What does it mean for India?
- According to the UN’s projection, unlike China whose population has already peaked, India’s population will continue to rise until 2064
- But the crucial thing is that India’s fertility rate (the number of children per woman) is already below the replacement rate of 2.1. To be sure, the replacement rate is the rate of fertility at which the population stabilises (because it replicates itself). In case you are wondering why it is 2.1 and not 2, the additional 0.1 children per woman is to account for infant mortality.

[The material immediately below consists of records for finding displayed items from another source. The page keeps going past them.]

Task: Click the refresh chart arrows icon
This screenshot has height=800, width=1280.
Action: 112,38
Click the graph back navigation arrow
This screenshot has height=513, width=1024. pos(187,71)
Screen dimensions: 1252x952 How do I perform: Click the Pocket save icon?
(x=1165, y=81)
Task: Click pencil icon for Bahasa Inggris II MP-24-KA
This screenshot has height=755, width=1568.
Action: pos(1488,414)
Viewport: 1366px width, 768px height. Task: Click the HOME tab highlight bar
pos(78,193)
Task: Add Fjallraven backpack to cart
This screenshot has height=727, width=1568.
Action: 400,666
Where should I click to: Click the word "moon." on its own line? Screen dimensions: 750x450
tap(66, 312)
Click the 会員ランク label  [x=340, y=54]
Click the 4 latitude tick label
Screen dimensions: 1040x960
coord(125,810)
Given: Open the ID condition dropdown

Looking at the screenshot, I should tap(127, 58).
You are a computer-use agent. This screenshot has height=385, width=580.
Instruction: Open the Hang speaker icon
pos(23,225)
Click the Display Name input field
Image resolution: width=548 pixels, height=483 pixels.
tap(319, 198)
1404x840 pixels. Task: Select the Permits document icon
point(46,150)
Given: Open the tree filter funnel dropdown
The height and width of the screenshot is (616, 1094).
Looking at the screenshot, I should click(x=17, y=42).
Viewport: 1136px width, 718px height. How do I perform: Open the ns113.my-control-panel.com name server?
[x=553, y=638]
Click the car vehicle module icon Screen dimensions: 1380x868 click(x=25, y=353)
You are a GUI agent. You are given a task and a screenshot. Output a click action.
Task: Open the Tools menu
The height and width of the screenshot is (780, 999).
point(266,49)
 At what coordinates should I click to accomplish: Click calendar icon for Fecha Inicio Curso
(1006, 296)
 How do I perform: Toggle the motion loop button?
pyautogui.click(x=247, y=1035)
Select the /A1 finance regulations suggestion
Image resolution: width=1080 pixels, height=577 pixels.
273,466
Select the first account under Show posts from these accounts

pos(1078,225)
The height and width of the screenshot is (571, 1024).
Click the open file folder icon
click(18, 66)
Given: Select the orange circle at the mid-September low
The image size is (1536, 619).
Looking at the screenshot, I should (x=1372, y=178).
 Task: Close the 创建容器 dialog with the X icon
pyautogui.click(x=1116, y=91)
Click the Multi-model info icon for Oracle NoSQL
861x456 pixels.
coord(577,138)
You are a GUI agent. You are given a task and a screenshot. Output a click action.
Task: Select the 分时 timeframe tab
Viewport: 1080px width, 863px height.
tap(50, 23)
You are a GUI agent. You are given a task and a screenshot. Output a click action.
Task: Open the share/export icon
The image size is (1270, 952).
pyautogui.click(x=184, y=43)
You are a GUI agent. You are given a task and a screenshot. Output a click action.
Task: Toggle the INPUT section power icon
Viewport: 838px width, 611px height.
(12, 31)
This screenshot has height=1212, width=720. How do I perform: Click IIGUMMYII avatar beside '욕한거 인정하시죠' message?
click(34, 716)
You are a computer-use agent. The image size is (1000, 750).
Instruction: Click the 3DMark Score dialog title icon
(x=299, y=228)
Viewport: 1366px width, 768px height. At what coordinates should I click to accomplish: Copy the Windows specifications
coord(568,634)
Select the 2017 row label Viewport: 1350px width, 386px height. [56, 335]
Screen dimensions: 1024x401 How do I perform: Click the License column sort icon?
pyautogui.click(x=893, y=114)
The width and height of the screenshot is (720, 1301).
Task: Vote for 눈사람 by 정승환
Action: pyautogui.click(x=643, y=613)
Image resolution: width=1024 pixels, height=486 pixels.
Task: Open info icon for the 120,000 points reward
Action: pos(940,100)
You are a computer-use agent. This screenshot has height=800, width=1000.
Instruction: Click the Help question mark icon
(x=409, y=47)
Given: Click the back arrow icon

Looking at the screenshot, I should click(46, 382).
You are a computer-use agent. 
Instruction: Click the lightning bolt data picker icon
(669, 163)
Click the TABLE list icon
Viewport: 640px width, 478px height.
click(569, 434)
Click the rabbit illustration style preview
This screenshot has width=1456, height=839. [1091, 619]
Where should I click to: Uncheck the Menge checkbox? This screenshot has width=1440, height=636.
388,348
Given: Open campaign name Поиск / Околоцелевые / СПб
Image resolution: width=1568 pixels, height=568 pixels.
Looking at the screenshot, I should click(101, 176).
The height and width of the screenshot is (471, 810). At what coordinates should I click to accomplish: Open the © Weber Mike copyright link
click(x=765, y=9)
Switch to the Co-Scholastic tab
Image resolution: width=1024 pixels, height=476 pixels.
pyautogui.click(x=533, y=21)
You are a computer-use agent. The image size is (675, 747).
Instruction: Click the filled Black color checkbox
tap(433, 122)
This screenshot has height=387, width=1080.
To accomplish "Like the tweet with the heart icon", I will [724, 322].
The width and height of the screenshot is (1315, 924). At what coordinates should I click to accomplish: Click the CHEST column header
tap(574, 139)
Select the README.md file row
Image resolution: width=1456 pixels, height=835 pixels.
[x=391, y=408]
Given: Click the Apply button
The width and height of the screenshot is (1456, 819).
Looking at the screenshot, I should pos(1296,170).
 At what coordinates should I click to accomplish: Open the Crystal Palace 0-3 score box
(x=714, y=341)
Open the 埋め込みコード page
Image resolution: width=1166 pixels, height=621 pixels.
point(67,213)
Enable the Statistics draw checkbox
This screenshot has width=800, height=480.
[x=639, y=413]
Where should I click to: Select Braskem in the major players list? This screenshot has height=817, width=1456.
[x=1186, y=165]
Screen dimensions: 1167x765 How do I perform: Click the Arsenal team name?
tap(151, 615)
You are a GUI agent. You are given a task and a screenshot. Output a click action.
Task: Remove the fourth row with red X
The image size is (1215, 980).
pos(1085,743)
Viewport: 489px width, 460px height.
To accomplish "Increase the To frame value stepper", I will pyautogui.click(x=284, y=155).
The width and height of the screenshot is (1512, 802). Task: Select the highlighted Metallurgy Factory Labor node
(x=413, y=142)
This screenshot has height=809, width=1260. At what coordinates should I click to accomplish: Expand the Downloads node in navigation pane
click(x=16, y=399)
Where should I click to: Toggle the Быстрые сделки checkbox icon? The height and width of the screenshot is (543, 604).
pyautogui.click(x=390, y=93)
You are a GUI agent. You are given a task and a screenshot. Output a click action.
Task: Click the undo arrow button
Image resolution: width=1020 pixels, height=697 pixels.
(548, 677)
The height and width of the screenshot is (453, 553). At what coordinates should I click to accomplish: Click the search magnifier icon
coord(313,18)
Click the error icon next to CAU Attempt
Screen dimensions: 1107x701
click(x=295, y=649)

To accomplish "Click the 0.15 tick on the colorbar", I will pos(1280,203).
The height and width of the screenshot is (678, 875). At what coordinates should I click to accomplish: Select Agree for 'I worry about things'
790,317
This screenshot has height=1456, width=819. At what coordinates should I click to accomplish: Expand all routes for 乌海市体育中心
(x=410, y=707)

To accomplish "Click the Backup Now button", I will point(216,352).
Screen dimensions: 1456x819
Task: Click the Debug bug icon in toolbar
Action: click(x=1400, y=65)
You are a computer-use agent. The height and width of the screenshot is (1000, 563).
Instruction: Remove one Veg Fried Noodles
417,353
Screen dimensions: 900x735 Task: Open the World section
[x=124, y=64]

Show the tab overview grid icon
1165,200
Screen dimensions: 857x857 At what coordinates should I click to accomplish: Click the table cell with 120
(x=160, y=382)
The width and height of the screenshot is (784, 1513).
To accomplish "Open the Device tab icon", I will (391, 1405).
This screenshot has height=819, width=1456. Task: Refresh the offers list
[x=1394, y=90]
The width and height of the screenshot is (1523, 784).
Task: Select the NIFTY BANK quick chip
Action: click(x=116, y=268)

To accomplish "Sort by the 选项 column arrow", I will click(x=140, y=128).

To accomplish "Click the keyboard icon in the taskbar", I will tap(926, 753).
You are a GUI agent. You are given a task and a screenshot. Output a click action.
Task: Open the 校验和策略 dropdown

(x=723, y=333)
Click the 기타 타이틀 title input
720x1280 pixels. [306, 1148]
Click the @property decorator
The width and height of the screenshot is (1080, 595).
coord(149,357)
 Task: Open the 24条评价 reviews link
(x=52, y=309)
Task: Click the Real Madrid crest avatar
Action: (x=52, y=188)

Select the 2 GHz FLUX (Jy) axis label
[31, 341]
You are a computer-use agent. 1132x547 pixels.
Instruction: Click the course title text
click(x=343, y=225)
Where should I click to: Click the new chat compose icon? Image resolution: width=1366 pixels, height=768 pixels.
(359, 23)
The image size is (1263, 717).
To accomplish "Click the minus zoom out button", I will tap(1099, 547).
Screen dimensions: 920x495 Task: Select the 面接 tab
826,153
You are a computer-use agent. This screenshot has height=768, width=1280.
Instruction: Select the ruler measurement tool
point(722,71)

- Given the fact that India is already the most populous country and still expected to see a rise in total population for the next 40 years despite being below the replacement rate of fertility, the main concern now is not family planning.
- To be sure, India must not allow the fertility rate to go up but the bigger challenge now is to figure out how to best use India’s demographic dividend — the bulge highlighted in green in the Chart 2below — to ensure that India becomes rich before it becomes old.
- Many experts argue that China, which has been experiencing the bulge in the working-age population (relative to the old and young population), might fail to become a rich country before it starts ageing.
- This is noteworthy for Indians and Indian policymakers because China has grown quite remarkably over the past four decades.
- Not every country has managed to escape what is often called the “middle-income trap”. For instance, while South Korea and Israel did transition to becoming a rich country, Argentina and South Africa have failed to transition.
- India, which is a lower-middle-income country (Argentina, South Africa and China are upper-middle-income countries), will not only have to grow remarkably fast but also do that on a sustained basis if it has to outgrow the negatives of a huge population.